Ask residents of New Orleans who they think was responsible for the drowning of their city during Hurricane Katrina in 2005, and without hesitation many will say the Army Corps of Engineers. U.S. District Judge Stanwood R. Duval Jr. backed that assessment in a blistering ruling last week that held the federal agency liable for damages. After earlier dismissing the claim that construction of the 44-year-old Mississippi River-Gulf Outlet (MRGO) shipping channel was responsible for the flooding of the Crescent City, he ruled that the corps' neglect of the 76-mile passage contributed to the disaster.
"It is this court's opinion that the negligence of the corps, in this instance failing to maintain the MRGO properly, was not policy, but insouciance, myopia and shortsightedness," Duval wrote. Noting that the corps had known for more than 40 years about the deterioration of the MRGO, he added, "The corps had an opportunity to take a myriad of actions to alleviate this deterioration and failed to do so. Clearly, the expression 'talk is cheap' applies here."
As the MRGO eroded, so did the levees. Duval wrote that because of what he described as "monumental negligence," the channel grew "to two to three times its design width." This "created a more forceful frontal wave attack on the levee" that was supposed to protect St. Bernard Parish and the Lower Ninth Ward from the storm surge.

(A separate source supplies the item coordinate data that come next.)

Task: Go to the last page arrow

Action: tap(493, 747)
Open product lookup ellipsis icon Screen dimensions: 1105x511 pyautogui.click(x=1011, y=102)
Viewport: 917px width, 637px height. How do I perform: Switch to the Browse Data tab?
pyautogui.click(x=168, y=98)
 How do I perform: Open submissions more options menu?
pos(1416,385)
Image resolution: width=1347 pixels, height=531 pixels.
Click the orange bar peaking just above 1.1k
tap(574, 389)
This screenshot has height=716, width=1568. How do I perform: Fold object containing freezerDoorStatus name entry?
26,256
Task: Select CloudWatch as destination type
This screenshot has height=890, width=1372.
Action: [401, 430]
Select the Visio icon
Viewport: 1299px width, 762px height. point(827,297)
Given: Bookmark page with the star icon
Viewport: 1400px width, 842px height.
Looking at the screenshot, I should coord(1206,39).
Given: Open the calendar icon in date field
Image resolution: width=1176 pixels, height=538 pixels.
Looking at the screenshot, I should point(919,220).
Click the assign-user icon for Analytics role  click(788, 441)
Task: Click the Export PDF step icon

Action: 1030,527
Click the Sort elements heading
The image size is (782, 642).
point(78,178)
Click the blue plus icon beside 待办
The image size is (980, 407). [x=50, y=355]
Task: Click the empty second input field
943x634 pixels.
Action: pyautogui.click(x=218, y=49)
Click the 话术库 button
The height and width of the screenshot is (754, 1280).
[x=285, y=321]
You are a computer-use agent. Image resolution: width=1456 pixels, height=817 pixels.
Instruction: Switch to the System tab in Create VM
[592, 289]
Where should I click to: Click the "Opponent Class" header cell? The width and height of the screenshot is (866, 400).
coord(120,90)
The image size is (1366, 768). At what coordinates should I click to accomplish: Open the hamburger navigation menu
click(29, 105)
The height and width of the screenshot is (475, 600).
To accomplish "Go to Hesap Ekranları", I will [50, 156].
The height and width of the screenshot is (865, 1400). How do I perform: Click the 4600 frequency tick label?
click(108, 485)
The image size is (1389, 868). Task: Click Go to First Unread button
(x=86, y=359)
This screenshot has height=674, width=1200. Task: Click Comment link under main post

The lawsuit was brought by seven plaintiffs. Duval ruled against the plaintiffs from New Orleans East but awarded $720,000 to those from St. Bernard and the Lower Ninth.
The judge's decision could lead to thousands of people joining class actions seeking billions of dollars in damages. Lawyers for the plaintiffs are calling on the federal government to offer a universal settlement with the people of New Orleans.
The Obama administration and members of Congress should listen. While there are limits on how much people should expect — the government is strapped for cash, after all — it's difficult to see what purpose would be served by dragging this case through appeals all the way up to the Supreme Court.
Unless the government has a persuasive defense for the negligence decried by the district judge, it would be better to settle now.